▶ [Task item]:
Copy, exactly and without additions, every line in the records below from the one holding "Image resolution: width=1920" through the one holding "Click the category D license letter", both ends included.

▶ [Stored data]:
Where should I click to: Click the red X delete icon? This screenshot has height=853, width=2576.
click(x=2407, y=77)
==
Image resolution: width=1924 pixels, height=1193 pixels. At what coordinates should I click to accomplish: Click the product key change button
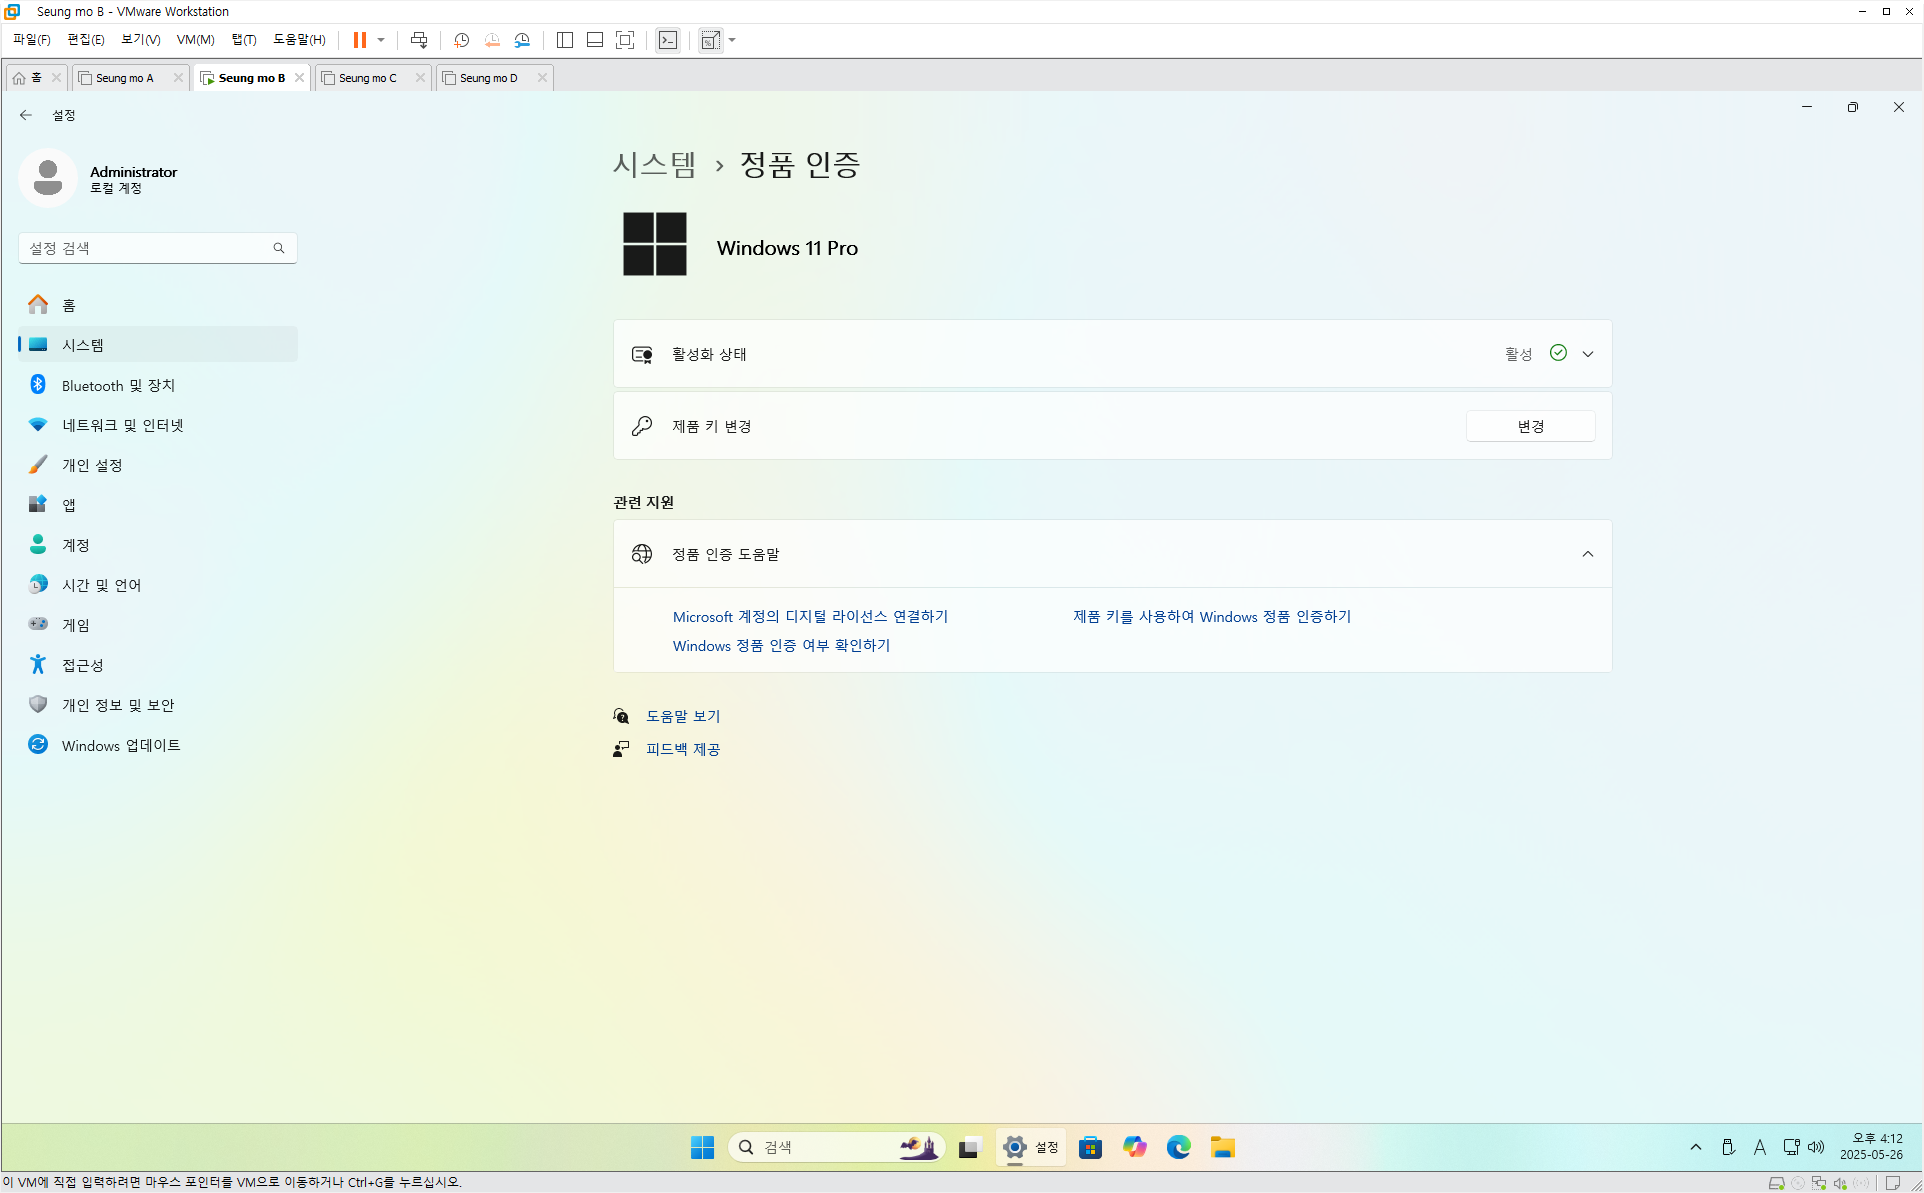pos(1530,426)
* * *
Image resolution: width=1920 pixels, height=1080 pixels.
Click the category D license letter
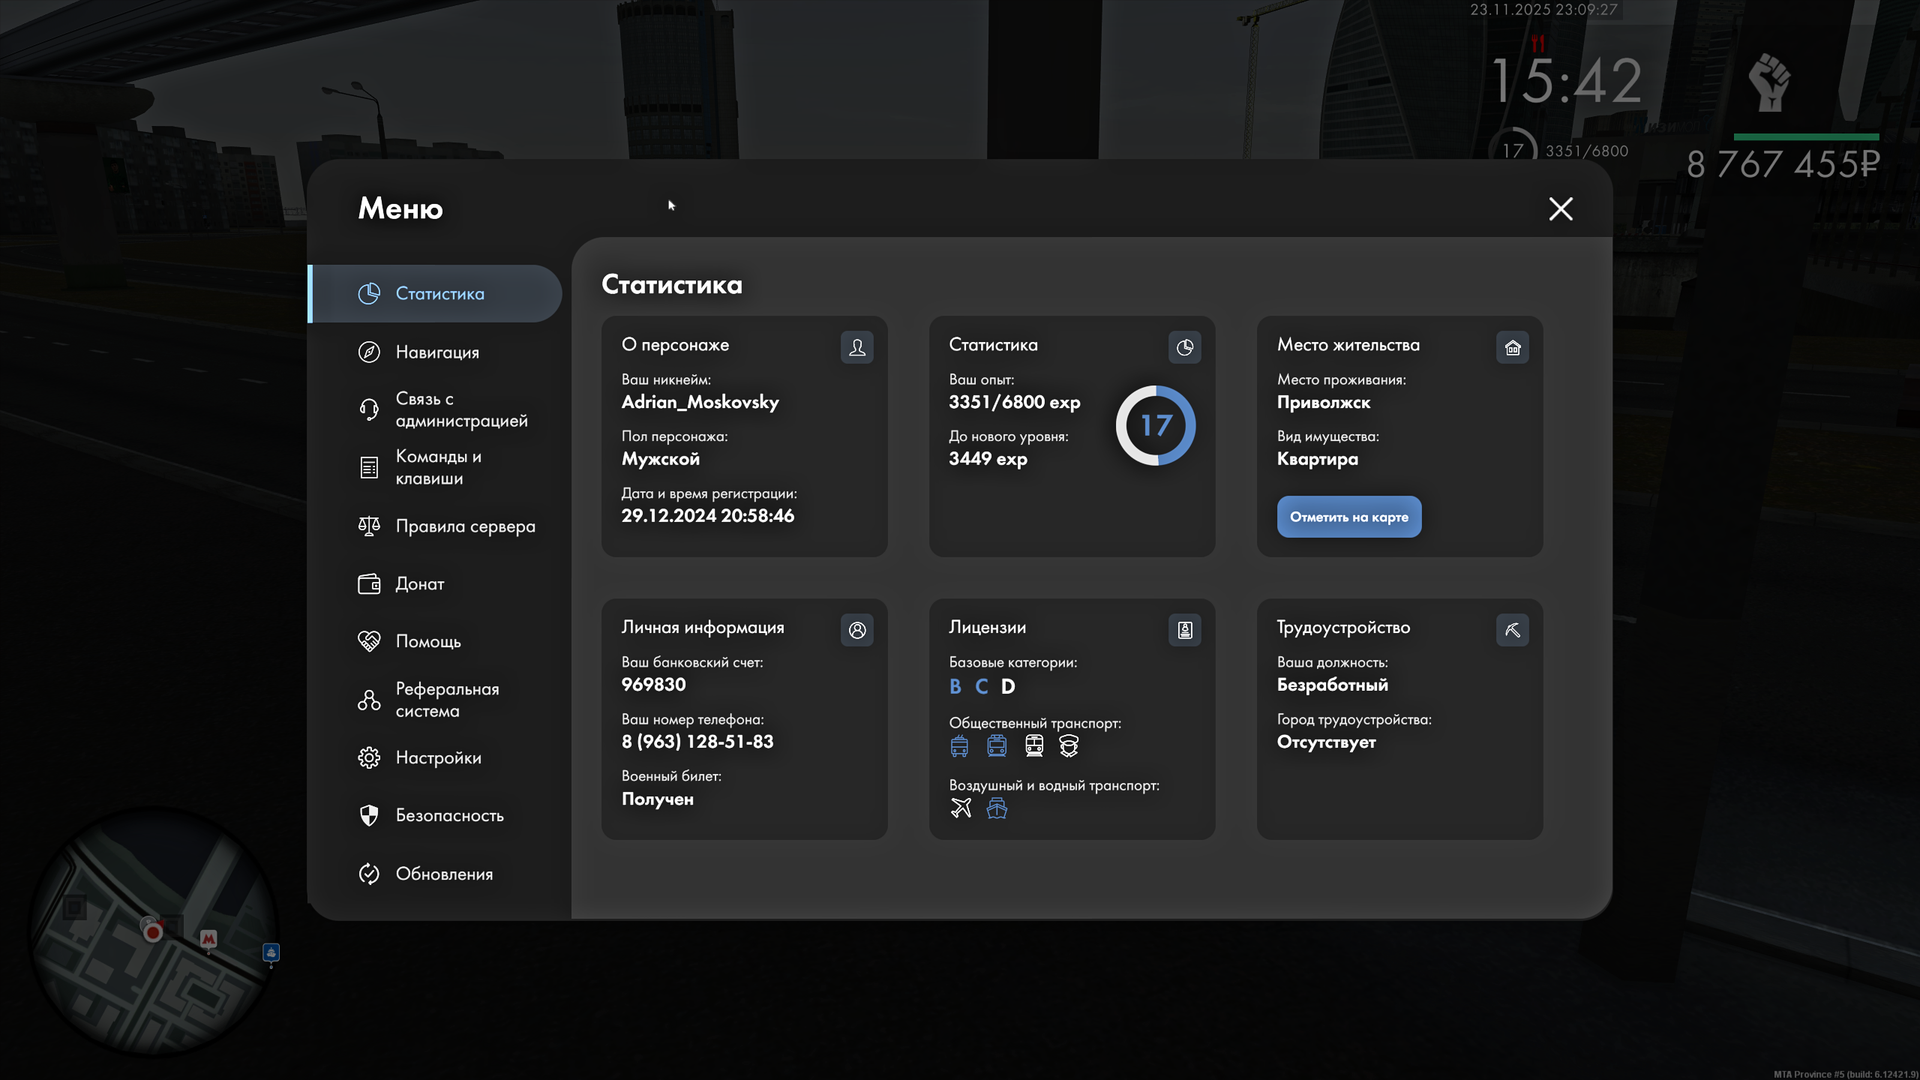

▶ [Solved problem]:
Image resolution: width=1920 pixels, height=1080 pixels.
Click the category D license letter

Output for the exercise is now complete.